Sana Göre Haber

Yılın İlk Yarısında Yatırım Araçlarının Performansı: Altın Zirvede

Yılın ilk altı aylık döneminde finansal varlıklar arasında en kazançlı yatırım aracı altın oldu. Ocak-Haziran periyodunda külçe altın, Tüketici Fiyat Endeksi’ne (TÜFE) göre ayarlandığında sahibine %21.37’lik bir reel kazanç getirdi. Onu, %6.45 reel getiriyle euro ve %2.88 ile brüt mevduat faizi takip etti. Buna karşılık dolar, borsa ve Devlet İç Borçlanma Senetleri (DİBS) yatırımcılarına hayal kırıklığı yaşattı.

Türkiye İstatistik Kurumu (TÜİK) tarafından 2025’in ilk yarısına yönelik açıklanan finansal yatırım araçları reel getiri verilerine göre, altın en parlak performansı sergiledi. Ticaret savaşları ve jeopolitik gerilimlerin yarattığı belirsizlik ortamında, külçe altın Ocak-Haziran döneminde TÜFE’den arındırıldığında yatırımcısına %21.37 reel kazanç sağladı. Euro %6.45, brüt mevduat faizi ise %2.88 reel getiri sunarak onu izledi. Diğer taraftan, dolar, Devlet İç Borçlanma Senetleri ve borsa endeksi enflasyon karşısında değer kaybederek yatırımcıları zarara uğrattı. BIST-100 endeksindeki reel kayıp %18.96 seviyesinde kaydedildi. Mevcut global konjonktür ve iç politikalar göz önüne alındığında, altının bu getirisi ile mevduat ve borsanın performansı beklenmedik değildi. Ancak, asıl dikkat çeken gelişme euro ile dolar arasındaki getiri farkının açılması oldu. Geçtiğimiz yılın sonlarına doğru euro/dolar paritesinin 1 seviyesine yaklaştığı görülmüştü. Donald Trump’ın seçim zaferi başlangıçta dolara pozitif yansımıştı. Avrupa ekonomisinin motoru olan Almanya’da büyümenin yavaşlaması ve Rusya-Ukrayna savaşının sürmesi gibi faktörler euroyu baskılıyordu. Ayrıca, Avrupa Merkez Bankası’nın Fed’e oranla faiz indirimlerinde daha agresif davranması doları destekleyen bir başka unsurdu.
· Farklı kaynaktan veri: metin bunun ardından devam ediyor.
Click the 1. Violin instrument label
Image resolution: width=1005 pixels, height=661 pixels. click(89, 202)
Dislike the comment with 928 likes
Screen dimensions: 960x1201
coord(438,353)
TRUMP’IN POLİTİKALARI DOLARI ZAYIFLATIYOR

Euro/dolar paritesindeki seyrin değişimi şubat sonlarına doğru belirginleşti. Yıla 1.03 düzeyinde başlayan parite, haziran sonunda 1.18 seviyesine ulaştı. Bu yükselişin ardında Avrupa Birliği ekonomisindeki bir toparlanma yatmamaktaydı; zira Almanya ve Fransa gibi öncü ekonomilerdeki durgunluk devam ediyordu ve Euro Bölgesi faiz oranları açısından da çekici bir konumda değildi. Paritedeki bu dönüşümü şekillendiren ana faktör, büyük ölçüde Trump’ın politikaları ve açıklamaları oldu. Trump yönetiminin hemen hemen tüm ülkelere yönelik gümrük vergilerini artırma hamlesi, global piyasalarda sarsıntıya yol açtı. Ayrıca, Washington’un vergi indirimleri konusundaki kararlarının ABD bütçe açığını büyüteceği endişesi yatırımcılar arasında huzursuzluk yarattı. Trump’ın Fed Başkanı Powell’ı hedef alan keskin eleştirileri ise öngörülebilirliğin ciddi anlamda azaldığı bu tabloyu daha da karmaşıklaştırdı. Tüm bunların neticesinde dolar, euroya karşı zayıfladı.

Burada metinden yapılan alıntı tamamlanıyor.